_DOCUMENT SOURCE:_
↓

L'hiver dernier, à Kremes, hameau d'une colline de Sarajevo, une femme traverse la cour de son oncle qui discute moutons avec un homme. Elle s'immobilise et s'écrie:

­ Asim. C'est toi?
Le visiteur la reconnaît:
­ Bien oui. Je suis revenu.
­ Tu n'as donc pasété tué?
­ Tué? J'étais seulement parti à Kobila Glava. Pourquoi, tué?
­ Parce que mon beau-frère a été condamné à mort pour ton assassinat.
­ Sretko? Quand?
­ Il y a deux ans, à Sarajevo.
Puis elle lui raconte l'histoire, qui débute par une beuverie, le 11 novembre 1992, après les sept premiers mois de guerre. A Vogosca, trois kilomètres de Sarajevo, deux miliciens serbes, Sretko et Borislav, ivres, décident de terminer à pied leur java à Ilidza, une autre banlieue serbe. Dans la nuit, ils rencontrent un barrage de miliciens à qui ils proposent la bouteille de Slivovica. Pas de chance: ce sont des Bosniaques. Les deux fêtards sont emmenés dans un poste de police de Sarajevo, puis en prison.

Procès public. Quatre mois plus tard, les témoignages sont en train d'affluer sur les exactions des troupes serbes. La présidence bosniaque décide d'organiser un grand procès public pour intensifier l'émotion du monde contre la purification ethnique. Au sortir d'un hiver dur, dans une ville bombardée, Srekto Damjanovic et Borislav Herak comparaissent donc devant une cour militaire pour crime de génocide. Premier procès de criminels de cette guerre, long de dix jours, il est retransmis à la télévision. Les journalistes étrangers sont conviés aux audiences.

↑

_DONNÉES FOURNIES:_
↓

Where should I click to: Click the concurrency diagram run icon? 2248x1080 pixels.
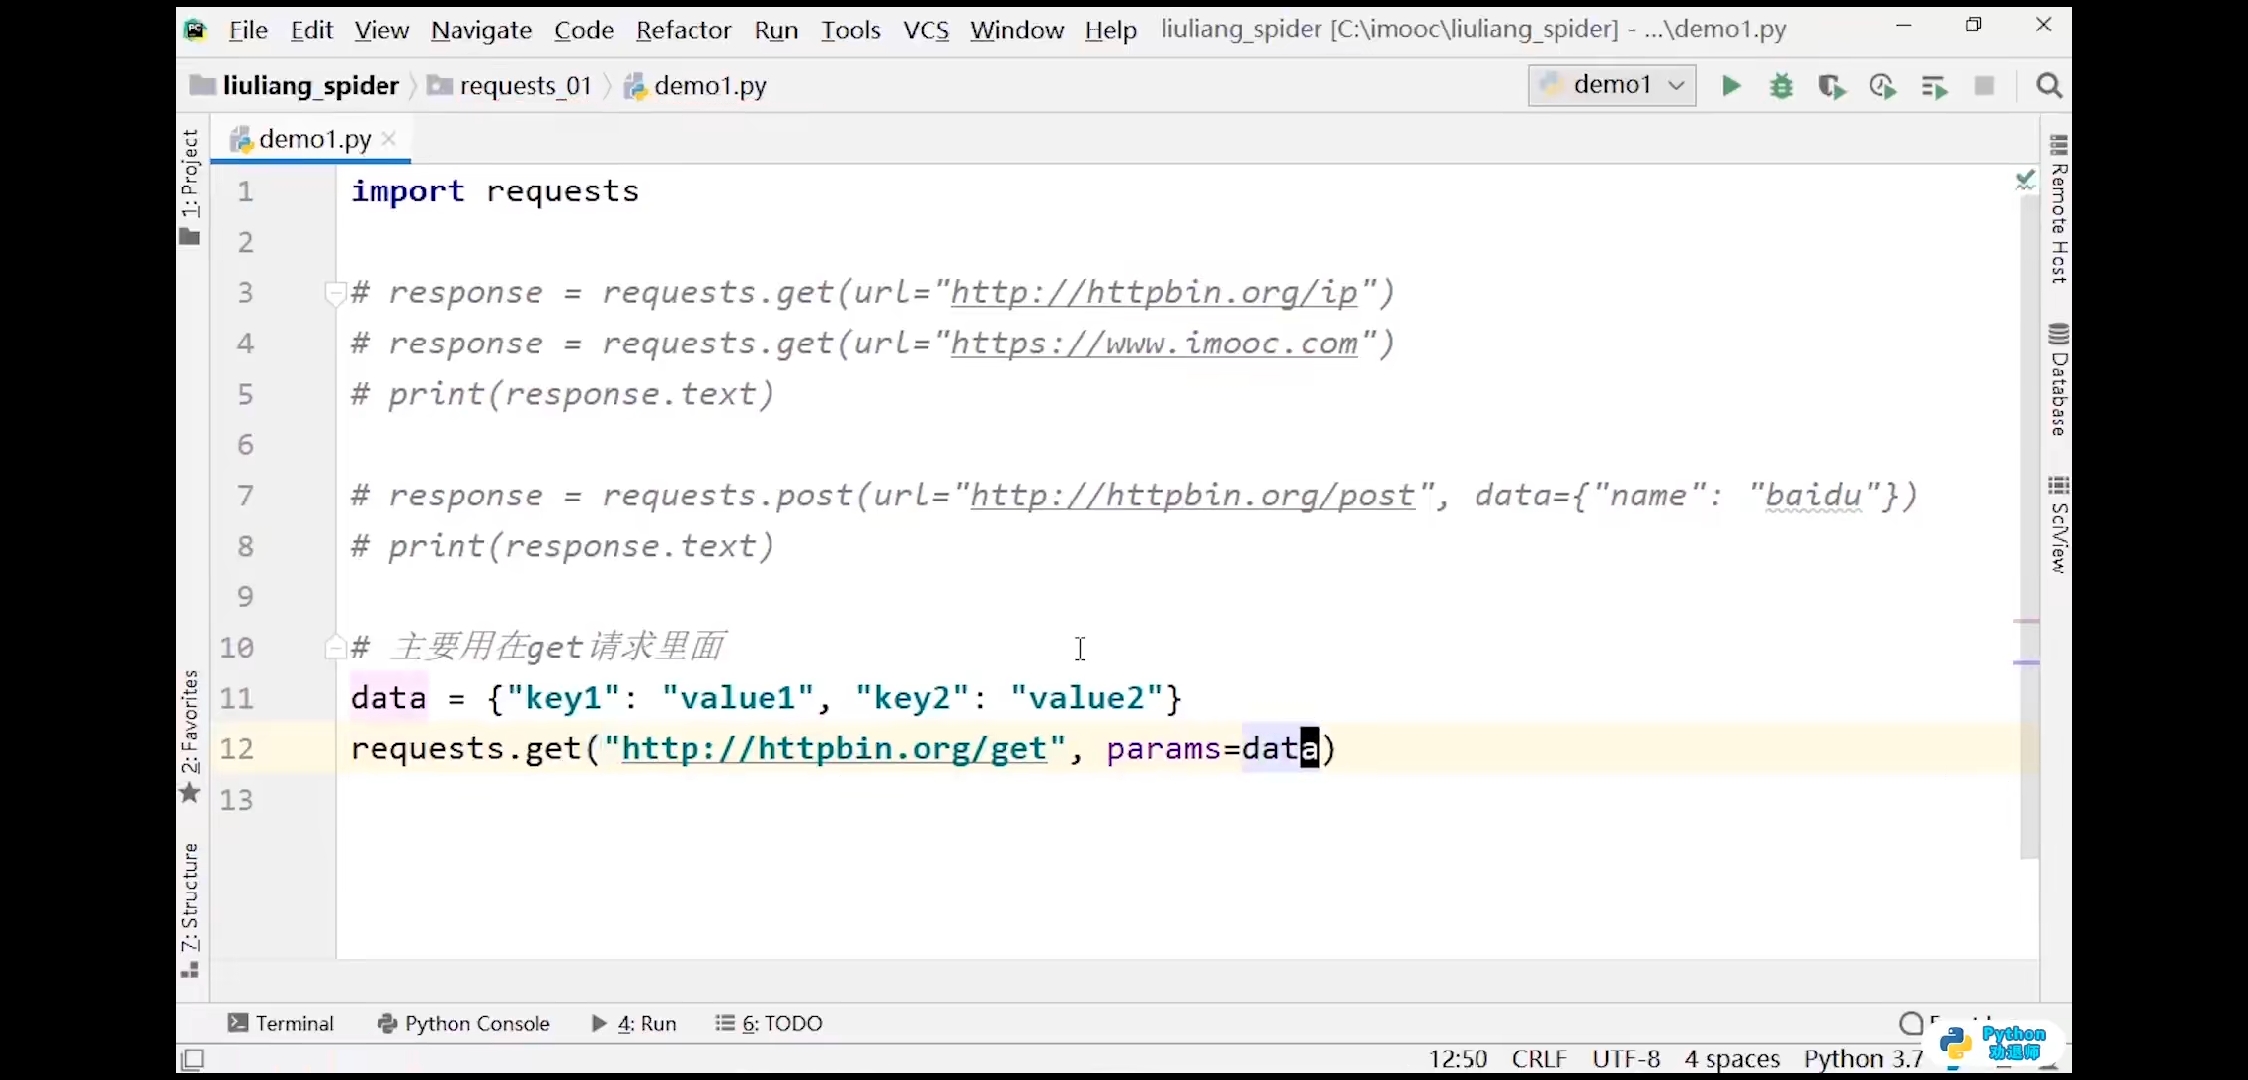[1934, 87]
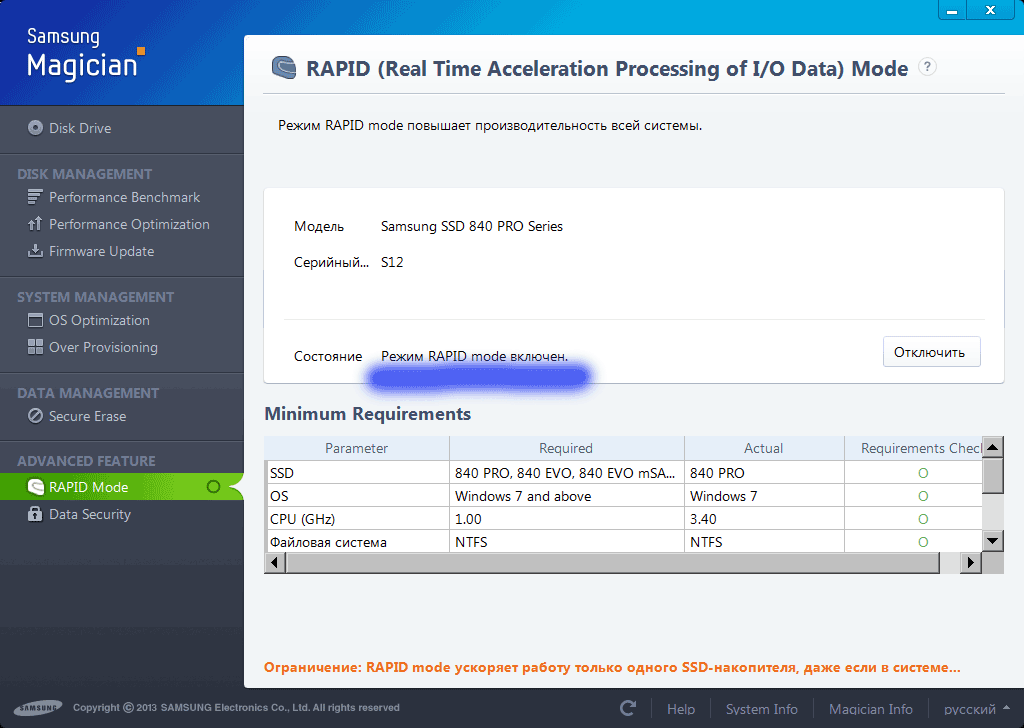
Task: Click the Over Provisioning grid icon
Action: coord(35,347)
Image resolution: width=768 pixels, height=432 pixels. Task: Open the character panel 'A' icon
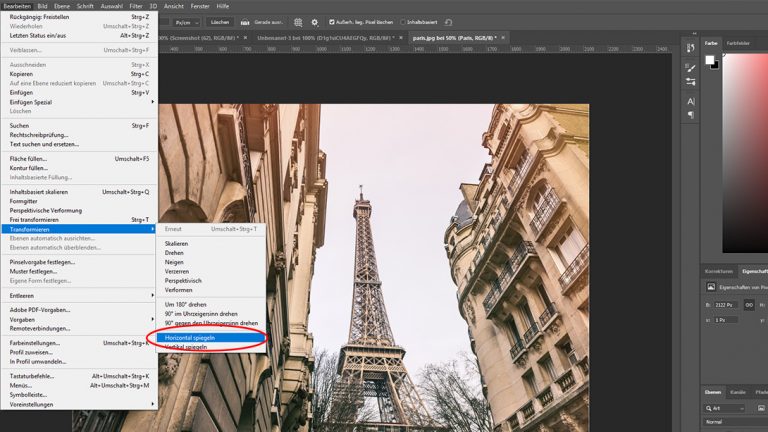pyautogui.click(x=691, y=101)
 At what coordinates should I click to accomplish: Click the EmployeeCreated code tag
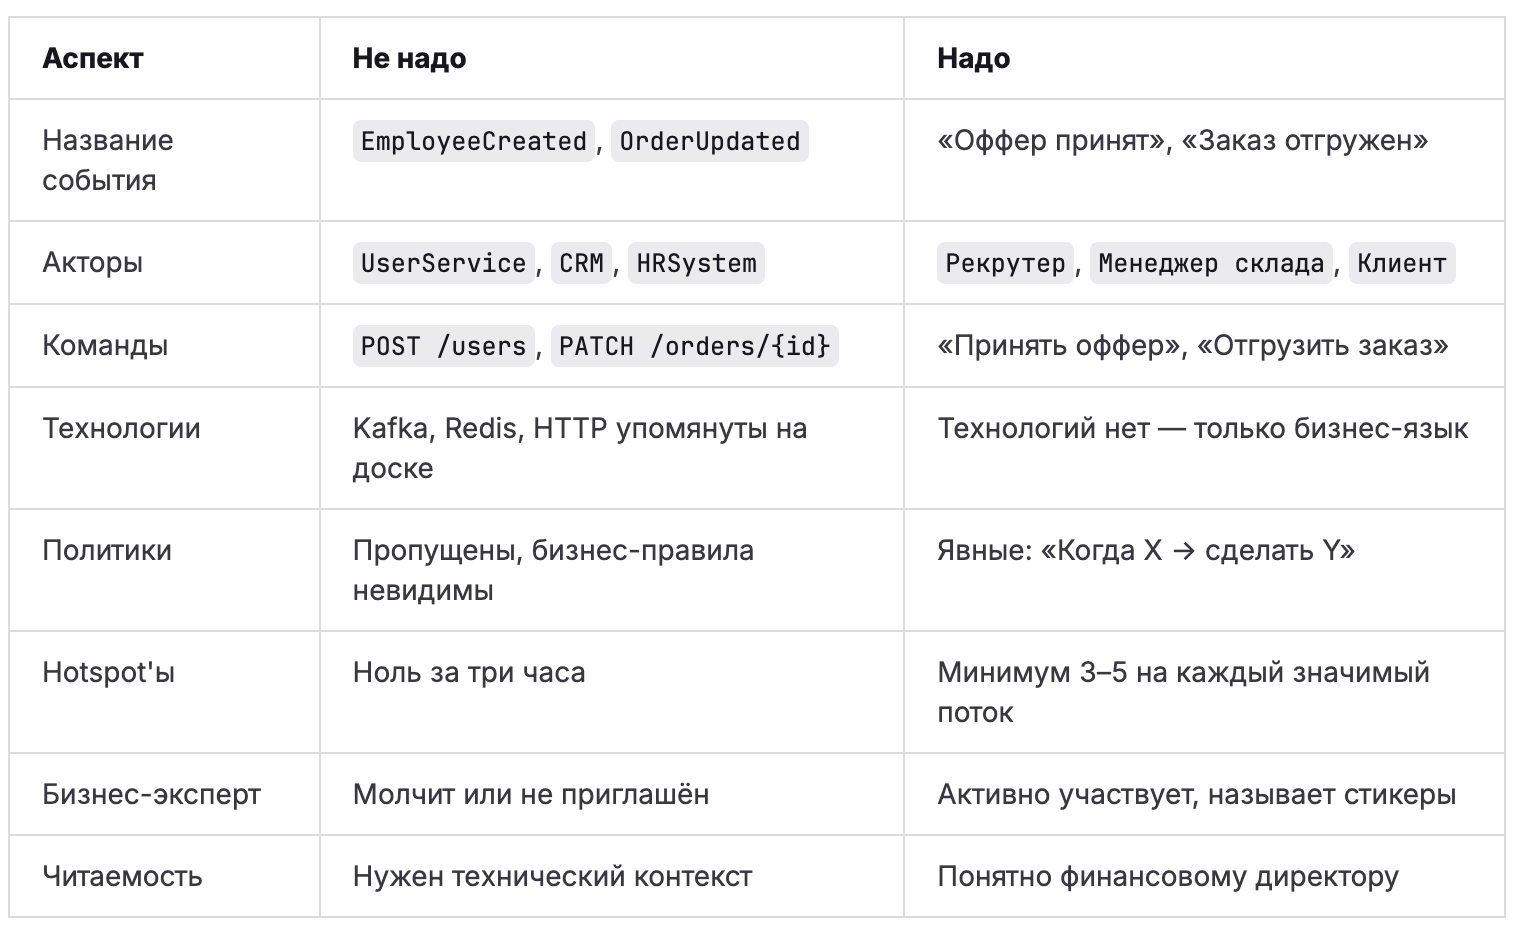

↑

_CONSIGNE 1:_ Reproduisez à l'identique les enregistrements, en partant de leur toute première ligne et en allant jusqu'à la ligne contenant « Action: coord(35,347) », celle-ci comprise. Les images ne doivent pas figurer dans votre réponse.
_CONSIGNE 2:_ Poursuivez le texte sur le procès de Sarajevo à partir de l'endroit où il s'arrête.

_RÉPONSE FINALE 1:_
Where should I click to: Click the concurrency diagram run icon? 2248x1080 pixels.
[1934, 87]
Task: Click the Over Provisioning grid icon
Action: coord(35,347)

_RÉPONSE FINALE 2:_
A la veille de celles-ci, Me Branko Maric rencontre Sretko Damjanovic pour la première fois chez le juge d'instruction, où il est en train d'avouer six meurtres. Aujourd'hui, cet avocat de la vieille ville, commis d'office, se souvient: «Je ne connaissais ni lui ni le dossier. Mais ma première impression fut que sa confession était apprise par cœur.» Ce paysan-ouvrier travaillait aux usines Tas de Vogosca, banlieue de Serbes et de Musulmans. En avril 1992, la guerre sépara cette banlieue de la ville de Sarajevo, les Musulmans s'enfuirent vers la ville ou les collines. Damjanovic s'engagea dans les milices serbes de Radovan Karadzic.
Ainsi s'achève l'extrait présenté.